You've got to love a food article that opens with: "Where the hell did kale come from?"

I like kale, since I have been growing the Tuscan/Black/Dinosaur/Cavolo de Nero type. . .

Tasty, grows well in the hot spring we have been having down in the Inland Empire area of Southern California. This year I grew it and Red Russian. I eat the Tuscan and find it quite mild and tasty, somewhat like broccoli in flavor and have fed the Red Russian big leaves to my chickens. Lately the Reds and some Tuscans have been trying to goto seed, and I have found that the young flowering shoots are pretty tasty sauteed with a couple of green onions and scrambled into eggs.

The Tuscan Kales are quite tender when small; I like to pick the leaves when they are about the length of my hand. The Gigantor leaves, while on the plant are exeptionally crispy, they break apart readily when I harvest them for the chickens and they will strip the green crispy leaf parts from the tough main veins very quickly.

I think this fall I will make a spinach lasagne, but sub in chopped Tuscan kale and pehaps some broccoli in layers.

 
I have grown the Tuscan kale, but this year grew the Red Russian and liked it better

it got away from me however and got too big, then the bugs found it. I finally took it out, but I did get a lot of harvests from my 6 plants. I also like it in bean dishes.

 
I've been prepping an entire head of curly kale each weekend for salads

1. Trim bottoms
2. Soak in ice water until stiff and refreshed
3. Trim off all stems and rip into bite-size pieces
4. Dress with lemon/oil blend
5. Crush until limp, tender & dark.

This reduces it by 50% at least.

I also make a big batch of tabouli (cracked wheat prepared with homemade chicken broth, boatload of parsley, diced English cucumber (deseeded), diced/spun tomatoes, dried mint, dried z'atar, lemon/oil dressing) and then each day pack up a container lunch of kale, fresh lettuce, tabouli, topped with fresh tomatoes and hearts of palm.

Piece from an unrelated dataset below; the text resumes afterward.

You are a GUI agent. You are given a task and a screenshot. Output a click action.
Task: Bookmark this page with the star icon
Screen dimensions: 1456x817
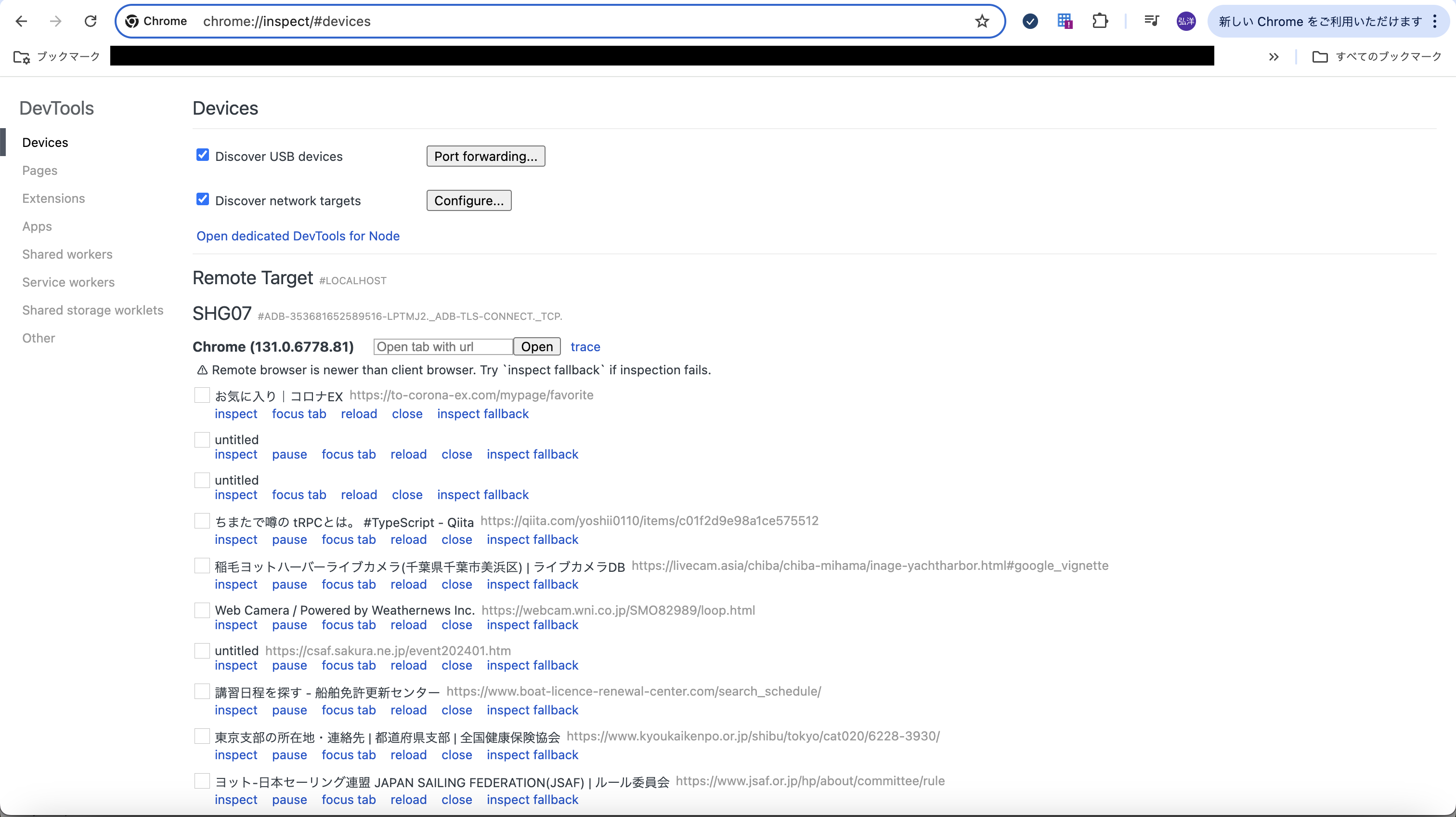point(982,22)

Larry enjoys it so much we have it with dinner each night too.

Takes a bit of time on the weekend to prepare both, but the ease during the rest of the week makes up for it. Not to mention the burst of flavor.

 
Has anyone tried sweet potato greens? I got them in the CSA box and had to google. They don't have

a lot of flavor but are good with garlic, vinegar and butter. And I'm guessing packed with nutrition. I had no idea they were edible. They're also fragile and tend to blacken as basil does with handling.

 
I've never thought of ccoking those - I do love beets greens, prepped the way you described.

I will check at my farmer's market to see if anyone brings the potato greens with the taters - when they are in season. smileys/bigwink.gif

 
Note to self... Not everything tastes great as a "chip"...Made watermelon chips this week. Yucky

 
I think that with all kale, if you are not going to cook it long-time like . . .

in a pot o' greens, the stuff needs to be picked little.

My black kales and REd russians are all still going strong and putting out a lot of side shoots, which makes it easy to pick little leave and blossom shoots.

 
I planted a new (to me) heat-tolerant variety.

I keep thinking I have harvested for the last time and it will bolt soon but it is still producing. I will save some seeds if I ever get them!